As veterinarians, one of the most important reasons we advocate for annual sheath cleaning is to inspect the penis and sheath to look for cancerous lesions. Squamous Cell Carcinoma is the second most common equine tumor, and the penis and sheath are common areas for this type of cancer to be found. Older geldings and/or those with unpigmented genitalia, such as Appaloosas and Paints, are more likely to develop squamous cell carcinoma. Current research also indicates that excessive accumulation of smegma can also predispose to the development of cancerous lesions. Annual sheath cleanings performed by your veterinarian allows them to both A) Remove the buildup of potentially harmful smegma and B) Thoroughly inspect the sheath while your horse is relaxed and sedated.

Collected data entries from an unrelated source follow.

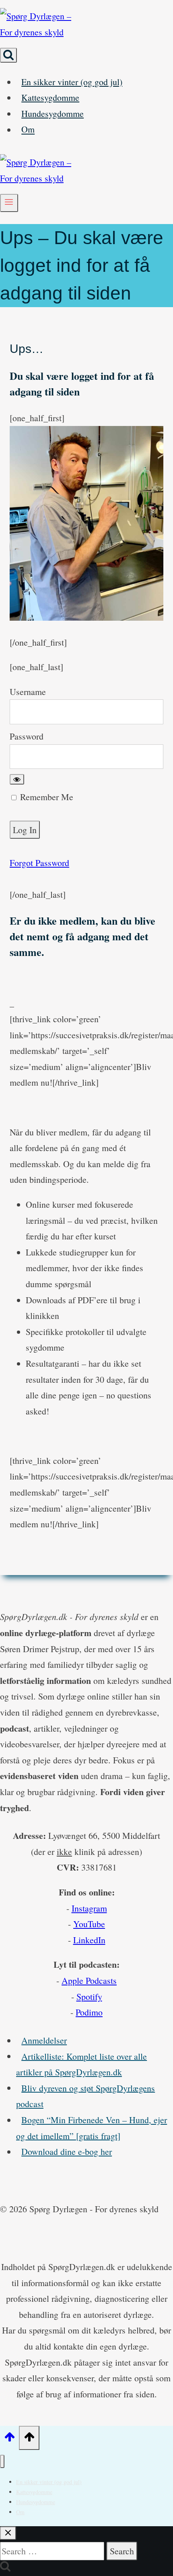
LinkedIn (89, 1940)
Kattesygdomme (50, 97)
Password (26, 736)
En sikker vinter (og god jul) (71, 82)
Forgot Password (39, 862)
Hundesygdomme (52, 113)
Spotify (89, 1996)
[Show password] (17, 779)
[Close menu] (2, 2461)
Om (28, 129)
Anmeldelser (44, 2040)
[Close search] (8, 2533)
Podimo (89, 2012)
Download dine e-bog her (66, 2151)
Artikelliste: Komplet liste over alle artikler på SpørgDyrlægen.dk (81, 2064)
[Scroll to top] (9, 2438)
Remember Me (45, 797)
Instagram (89, 1908)
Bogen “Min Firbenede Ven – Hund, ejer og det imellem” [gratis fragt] (91, 2128)
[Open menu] (9, 203)
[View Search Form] (8, 55)
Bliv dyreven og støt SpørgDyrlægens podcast (85, 2095)
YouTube (89, 1924)
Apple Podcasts (89, 1980)
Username (28, 691)
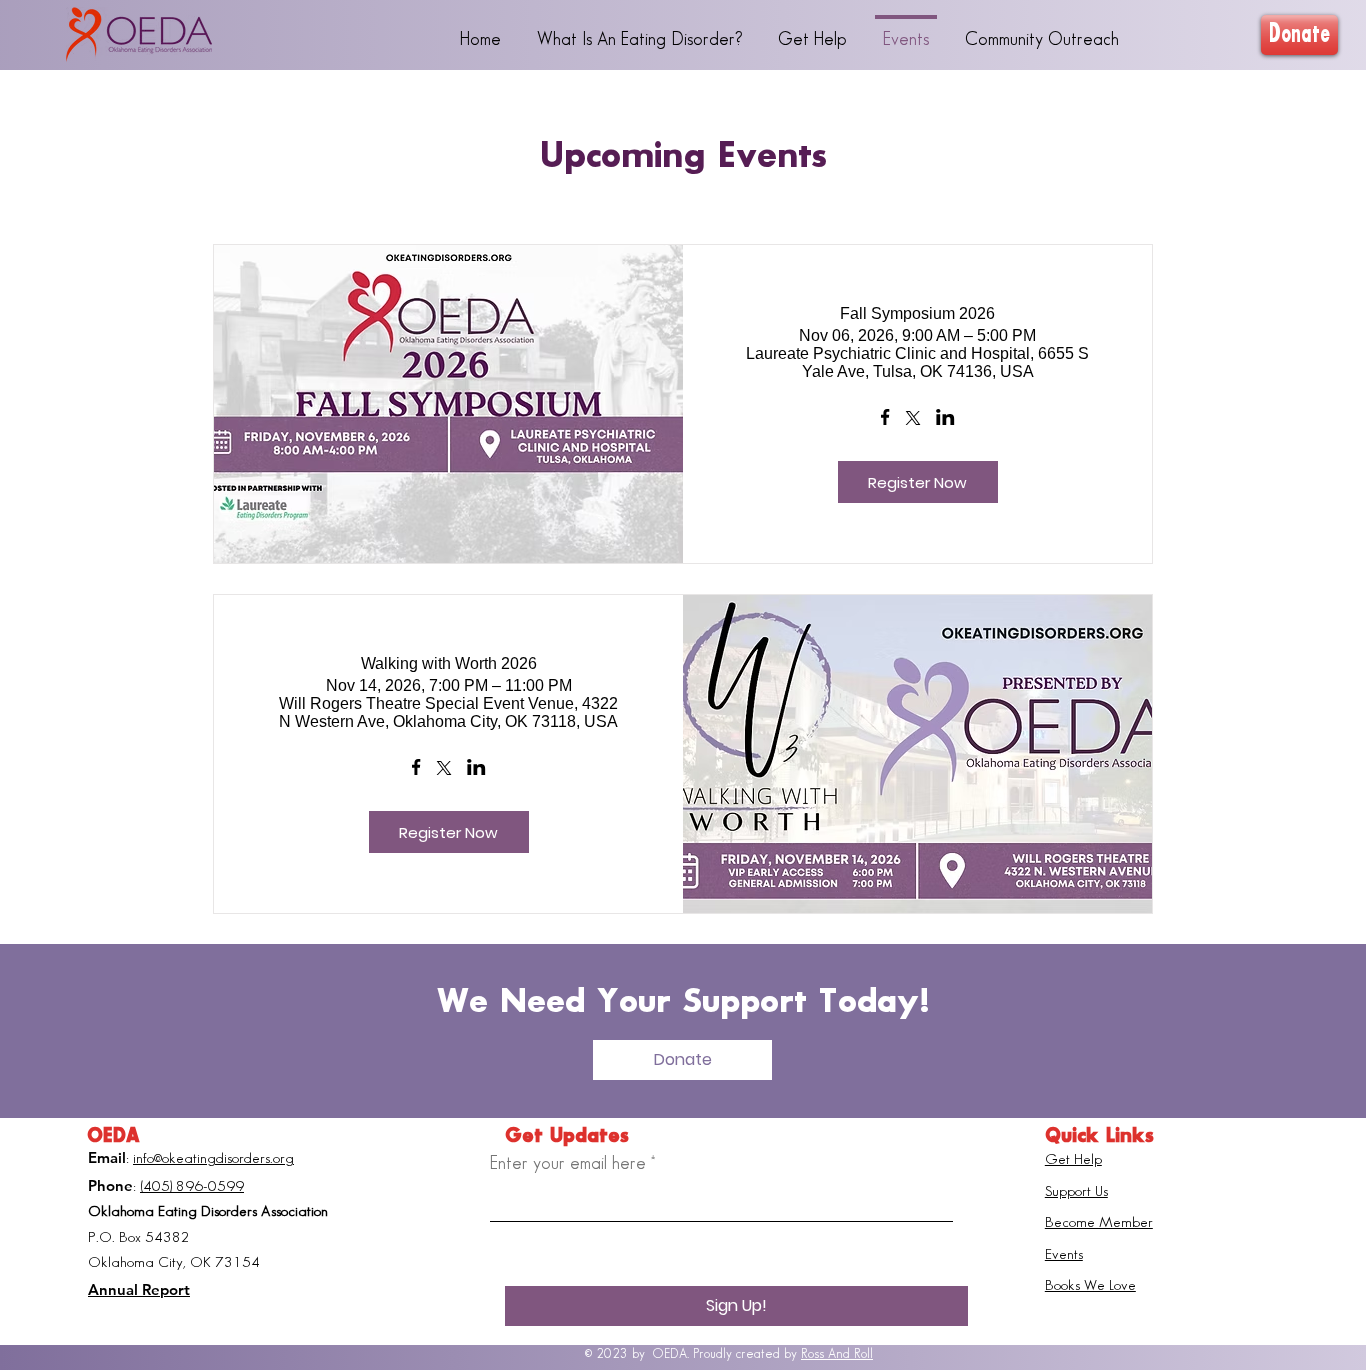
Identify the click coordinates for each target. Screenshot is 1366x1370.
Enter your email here (568, 1164)
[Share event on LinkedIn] (945, 419)
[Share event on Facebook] (885, 419)
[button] (682, 1060)
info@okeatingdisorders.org (213, 1159)
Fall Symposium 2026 (917, 313)
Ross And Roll (837, 1354)
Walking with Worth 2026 (449, 663)
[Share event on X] (913, 420)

If your veterinarian does find a worrisome lesion, they can work with you on the best plan for your horse to ensure the tumor does not grow or spread. In general, squamous cell carcinomas are locally aggressive but slow to spread to other organs, meaning the sooner your veterinarian can find and treat the growth, the better the prognosis is for your horse.

Another reason to have your gelding’s sheath cleaned annually is to remove the “bean”; an accumulation of smegma in the urethral fossa at the end of the penis. For some horses this accumulation is small and not an issue, but in others it can be the size of a marble or larger, and become painful for your gelding and/or make it difficult for them to urinate. Many horses will be resentful of having the bean removed without proper restraint and sedation, which is another excellent reason to have it done by your veterinarian. Even after sheath cleaning and bean removal, some horses may begin to accumulate smegma as soon as a week post-cleaning. This is normal in a lot of horses, and a low level of smegma is helpful in that it acts as a lubricant and protective covering for the penis. The purpose of the cleaning and bean removal is to get rid of any excess that could cause an issue.

We love our geldings and want to make sure that they’re happy and healthy. Having your gelding’s sheath cleaned and looked over annually by your veterinarian is an important way to ensure that they are both comfortable and free from any potentially cancerous lesions. If you have any questions or notice anything on your horse’s sheath between annual cleanings, be sure to contact your veterinarian to discuss your concerns early-on before anything has time to progress.